§ **GIVEN REQUEST**: Could you reproduce every one of the lines below, character for character?

(Records from a pointing dataset)
_ _ _ _ _ _ _

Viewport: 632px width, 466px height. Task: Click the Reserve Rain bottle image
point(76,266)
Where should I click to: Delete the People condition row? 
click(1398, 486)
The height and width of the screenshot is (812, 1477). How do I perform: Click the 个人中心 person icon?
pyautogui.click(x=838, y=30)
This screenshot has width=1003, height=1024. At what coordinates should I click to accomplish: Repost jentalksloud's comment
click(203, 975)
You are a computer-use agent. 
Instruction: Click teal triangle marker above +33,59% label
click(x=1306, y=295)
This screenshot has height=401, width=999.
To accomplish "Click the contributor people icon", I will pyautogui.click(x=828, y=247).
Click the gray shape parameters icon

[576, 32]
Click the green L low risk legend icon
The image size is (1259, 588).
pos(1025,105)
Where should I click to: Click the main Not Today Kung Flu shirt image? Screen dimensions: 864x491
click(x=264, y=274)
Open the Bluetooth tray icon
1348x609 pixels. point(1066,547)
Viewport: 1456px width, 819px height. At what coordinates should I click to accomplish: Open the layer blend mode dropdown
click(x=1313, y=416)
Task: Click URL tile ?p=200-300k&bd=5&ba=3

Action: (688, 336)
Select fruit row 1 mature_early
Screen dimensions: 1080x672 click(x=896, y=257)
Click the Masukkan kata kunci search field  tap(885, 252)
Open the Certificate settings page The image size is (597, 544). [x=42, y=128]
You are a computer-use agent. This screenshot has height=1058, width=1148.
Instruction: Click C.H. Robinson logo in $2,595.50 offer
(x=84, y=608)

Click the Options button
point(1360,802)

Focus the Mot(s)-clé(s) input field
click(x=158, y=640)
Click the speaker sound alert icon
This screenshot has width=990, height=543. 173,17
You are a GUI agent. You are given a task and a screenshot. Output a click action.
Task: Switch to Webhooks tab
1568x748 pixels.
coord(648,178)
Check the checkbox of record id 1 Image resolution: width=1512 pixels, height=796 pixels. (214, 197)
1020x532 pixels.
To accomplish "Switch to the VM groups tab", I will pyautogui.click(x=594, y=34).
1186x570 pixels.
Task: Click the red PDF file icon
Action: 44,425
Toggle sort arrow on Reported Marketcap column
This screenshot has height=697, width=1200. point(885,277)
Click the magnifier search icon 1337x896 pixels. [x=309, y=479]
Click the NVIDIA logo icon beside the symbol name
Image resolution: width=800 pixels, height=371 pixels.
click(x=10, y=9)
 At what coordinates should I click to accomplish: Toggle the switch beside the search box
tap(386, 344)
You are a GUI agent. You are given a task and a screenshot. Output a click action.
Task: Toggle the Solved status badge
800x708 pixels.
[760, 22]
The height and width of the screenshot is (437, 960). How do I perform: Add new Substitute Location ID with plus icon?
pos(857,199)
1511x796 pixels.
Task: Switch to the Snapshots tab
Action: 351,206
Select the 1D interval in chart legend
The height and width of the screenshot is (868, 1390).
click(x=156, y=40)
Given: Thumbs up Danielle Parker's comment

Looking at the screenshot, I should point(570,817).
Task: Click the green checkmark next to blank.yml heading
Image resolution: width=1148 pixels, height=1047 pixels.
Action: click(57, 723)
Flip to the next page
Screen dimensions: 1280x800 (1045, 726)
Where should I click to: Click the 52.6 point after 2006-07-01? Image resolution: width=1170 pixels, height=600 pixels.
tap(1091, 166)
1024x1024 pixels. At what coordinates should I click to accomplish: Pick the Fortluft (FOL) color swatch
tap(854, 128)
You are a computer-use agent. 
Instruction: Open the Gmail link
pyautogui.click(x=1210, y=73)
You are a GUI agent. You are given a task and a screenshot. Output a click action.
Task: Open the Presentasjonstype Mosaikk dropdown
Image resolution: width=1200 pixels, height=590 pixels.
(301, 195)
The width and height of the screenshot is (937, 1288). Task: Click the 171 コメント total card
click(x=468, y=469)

_ _ _ _ _ _ _

§ **RESPONSE TO THE EXERCISE**:
Viewport: 632px width, 466px height. Task: Click the Reserve Rain bottle image
point(76,266)
Where should I click to: Delete the People condition row? 
click(1398, 486)
The height and width of the screenshot is (812, 1477). How do I perform: Click the 个人中心 person icon?
pyautogui.click(x=838, y=30)
This screenshot has width=1003, height=1024. At what coordinates should I click to accomplish: Repost jentalksloud's comment
click(203, 975)
You are a computer-use agent. 
Instruction: Click teal triangle marker above +33,59% label
click(x=1306, y=295)
This screenshot has height=401, width=999.
To accomplish "Click the contributor people icon", I will pyautogui.click(x=828, y=247).
Click the gray shape parameters icon

[576, 32]
Click the green L low risk legend icon
The image size is (1259, 588).
pos(1025,105)
Where should I click to: Click the main Not Today Kung Flu shirt image? Screen dimensions: 864x491
click(x=264, y=274)
Open the Bluetooth tray icon
1348x609 pixels. point(1066,547)
Viewport: 1456px width, 819px height. At what coordinates should I click to accomplish: Open the layer blend mode dropdown
click(x=1313, y=416)
Task: Click URL tile ?p=200-300k&bd=5&ba=3

Action: (688, 336)
Select fruit row 1 mature_early
Screen dimensions: 1080x672 click(x=896, y=257)
Click the Masukkan kata kunci search field  tap(885, 252)
Open the Certificate settings page The image size is (597, 544). [x=42, y=128]
You are a computer-use agent. This screenshot has height=1058, width=1148.
Instruction: Click C.H. Robinson logo in $2,595.50 offer
(x=84, y=608)

Click the Options button
point(1360,802)

Focus the Mot(s)-clé(s) input field
click(x=158, y=640)
Click the speaker sound alert icon
This screenshot has width=990, height=543. 173,17
You are a GUI agent. You are given a task and a screenshot. Output a click action.
Task: Switch to Webhooks tab
1568x748 pixels.
coord(648,178)
Check the checkbox of record id 1 Image resolution: width=1512 pixels, height=796 pixels. (214, 197)
1020x532 pixels.
To accomplish "Switch to the VM groups tab", I will pyautogui.click(x=594, y=34).
1186x570 pixels.
Task: Click the red PDF file icon
Action: 44,425
Toggle sort arrow on Reported Marketcap column
This screenshot has height=697, width=1200. point(885,277)
Click the magnifier search icon 1337x896 pixels. [x=309, y=479]
Click the NVIDIA logo icon beside the symbol name
Image resolution: width=800 pixels, height=371 pixels.
click(x=10, y=9)
 At what coordinates should I click to accomplish: Toggle the switch beside the search box
tap(386, 344)
You are a GUI agent. You are given a task and a screenshot. Output a click action.
Task: Toggle the Solved status badge
800x708 pixels.
[760, 22]
The height and width of the screenshot is (437, 960). How do I perform: Add new Substitute Location ID with plus icon?
pos(857,199)
1511x796 pixels.
Task: Switch to the Snapshots tab
Action: 351,206
Select the 1D interval in chart legend
The height and width of the screenshot is (868, 1390).
click(x=156, y=40)
Given: Thumbs up Danielle Parker's comment

Looking at the screenshot, I should point(570,817).
Task: Click the green checkmark next to blank.yml heading
Image resolution: width=1148 pixels, height=1047 pixels.
Action: click(57, 723)
Flip to the next page
Screen dimensions: 1280x800 (1045, 726)
Where should I click to: Click the 52.6 point after 2006-07-01? Image resolution: width=1170 pixels, height=600 pixels.
tap(1091, 166)
1024x1024 pixels. At what coordinates should I click to accomplish: Pick the Fortluft (FOL) color swatch
tap(854, 128)
You are a computer-use agent. 
Instruction: Open the Gmail link
pyautogui.click(x=1210, y=73)
You are a GUI agent. You are given a task and a screenshot. Output a click action.
Task: Open the Presentasjonstype Mosaikk dropdown
Image resolution: width=1200 pixels, height=590 pixels.
(301, 195)
The width and height of the screenshot is (937, 1288). Task: Click the 171 コメント total card
click(x=468, y=469)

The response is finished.